Suara krusak-krusuk dari arah dapur membuat kedua alis Nenek menyatu. Wanita yang rambutnya sudah berubah menjadi abu-abu itu berjalan setengah mengendap-endap. Jemari keriputnya menyibak gorden kuning yang sudah bulukan—baiklah, waktunya dicuci, jangan malas!

Terlihat begitu jelas siapa yang tengah mondar-mandir di dalam sana.
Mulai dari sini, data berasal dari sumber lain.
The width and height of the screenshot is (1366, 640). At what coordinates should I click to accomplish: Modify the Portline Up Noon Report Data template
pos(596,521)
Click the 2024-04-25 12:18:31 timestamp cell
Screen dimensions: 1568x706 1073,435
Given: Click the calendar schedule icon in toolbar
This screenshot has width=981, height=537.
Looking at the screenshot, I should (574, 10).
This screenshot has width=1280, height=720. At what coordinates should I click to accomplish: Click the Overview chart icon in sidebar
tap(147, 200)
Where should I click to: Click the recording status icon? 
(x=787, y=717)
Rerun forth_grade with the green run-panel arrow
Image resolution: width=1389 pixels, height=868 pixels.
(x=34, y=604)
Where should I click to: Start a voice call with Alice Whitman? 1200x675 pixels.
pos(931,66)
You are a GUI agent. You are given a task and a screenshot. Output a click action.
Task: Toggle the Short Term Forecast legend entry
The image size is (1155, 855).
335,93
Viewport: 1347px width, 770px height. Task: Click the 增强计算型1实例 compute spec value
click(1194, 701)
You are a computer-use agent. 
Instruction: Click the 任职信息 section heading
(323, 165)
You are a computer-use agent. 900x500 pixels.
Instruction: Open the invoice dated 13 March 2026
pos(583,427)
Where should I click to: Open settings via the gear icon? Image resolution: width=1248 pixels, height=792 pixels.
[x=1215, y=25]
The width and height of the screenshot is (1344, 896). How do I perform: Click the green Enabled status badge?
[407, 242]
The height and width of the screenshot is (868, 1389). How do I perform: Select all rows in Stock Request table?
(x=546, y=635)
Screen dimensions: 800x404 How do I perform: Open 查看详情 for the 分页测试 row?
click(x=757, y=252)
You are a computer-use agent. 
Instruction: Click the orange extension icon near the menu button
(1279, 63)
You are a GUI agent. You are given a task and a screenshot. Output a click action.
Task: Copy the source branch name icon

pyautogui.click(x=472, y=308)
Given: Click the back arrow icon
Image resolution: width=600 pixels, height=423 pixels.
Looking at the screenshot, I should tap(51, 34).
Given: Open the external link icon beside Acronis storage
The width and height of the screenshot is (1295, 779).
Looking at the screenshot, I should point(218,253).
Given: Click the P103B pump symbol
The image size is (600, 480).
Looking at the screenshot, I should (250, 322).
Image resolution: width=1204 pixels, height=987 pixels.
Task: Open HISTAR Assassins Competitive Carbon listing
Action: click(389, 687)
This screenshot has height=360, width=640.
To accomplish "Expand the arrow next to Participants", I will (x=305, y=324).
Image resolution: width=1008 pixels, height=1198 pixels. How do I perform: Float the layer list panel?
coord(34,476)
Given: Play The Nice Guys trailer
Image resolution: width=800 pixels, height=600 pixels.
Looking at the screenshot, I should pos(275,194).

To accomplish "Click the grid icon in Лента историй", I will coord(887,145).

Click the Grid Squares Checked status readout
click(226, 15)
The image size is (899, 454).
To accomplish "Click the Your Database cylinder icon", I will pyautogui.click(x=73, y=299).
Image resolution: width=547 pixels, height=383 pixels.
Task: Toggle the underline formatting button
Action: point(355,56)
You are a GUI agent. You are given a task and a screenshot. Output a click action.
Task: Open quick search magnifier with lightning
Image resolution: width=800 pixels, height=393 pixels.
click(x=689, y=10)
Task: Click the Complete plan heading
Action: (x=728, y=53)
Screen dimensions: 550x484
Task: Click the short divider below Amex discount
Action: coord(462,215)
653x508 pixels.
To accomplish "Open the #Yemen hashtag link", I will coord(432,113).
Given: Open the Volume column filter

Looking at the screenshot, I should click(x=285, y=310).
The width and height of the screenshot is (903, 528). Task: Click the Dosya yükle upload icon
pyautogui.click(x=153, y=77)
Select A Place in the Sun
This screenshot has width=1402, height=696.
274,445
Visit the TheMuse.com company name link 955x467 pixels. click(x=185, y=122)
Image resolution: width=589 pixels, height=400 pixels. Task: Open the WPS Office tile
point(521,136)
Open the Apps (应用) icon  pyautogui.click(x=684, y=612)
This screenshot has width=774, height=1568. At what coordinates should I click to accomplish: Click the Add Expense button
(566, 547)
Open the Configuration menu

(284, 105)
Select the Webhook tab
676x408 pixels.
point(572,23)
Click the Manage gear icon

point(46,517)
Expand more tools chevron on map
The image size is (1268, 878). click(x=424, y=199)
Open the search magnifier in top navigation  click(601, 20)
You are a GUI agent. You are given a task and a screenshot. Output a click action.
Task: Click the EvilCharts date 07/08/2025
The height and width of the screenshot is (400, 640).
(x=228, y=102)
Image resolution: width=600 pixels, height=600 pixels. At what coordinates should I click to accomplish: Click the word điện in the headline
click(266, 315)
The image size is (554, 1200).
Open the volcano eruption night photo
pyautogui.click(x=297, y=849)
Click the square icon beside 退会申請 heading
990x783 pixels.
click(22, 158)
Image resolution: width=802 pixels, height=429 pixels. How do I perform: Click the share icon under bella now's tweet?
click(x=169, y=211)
Cucu semata wayangnya yang sudah terlihat cantik dan rapi dengan seragam sekolah tengah sibuk menata sesuatu ke dalam dua kotak bekal di atas meja. Ditemani senandung lagu Ambilkan Bulan, gadis itu terlihat begitu bahagia menekuni kegiatannya.

"Untuk Felis?"

Pertanyaan Nenek membuat Aurel terkesiap. Gadis itu menatap ke arah Nenek dengan ekspresi kaget yang tidak dibuat-buat. Hendak memekik, tapi Nenek sendiri. Daripada kualat, gadis itu lebih memilih mengulum senyum seraya mengangguk pelan.

"Kamu masak apa?" Nenek berjalan mendekat, melihat nasi goreng dengan taburan telur dadar yang harumnya merebak menggoda. Di sisi kanan dan kirinya ditata potongan timun dan tomat yang tak kalah cantiknya. "Kelihatannya enak, Ndhuk."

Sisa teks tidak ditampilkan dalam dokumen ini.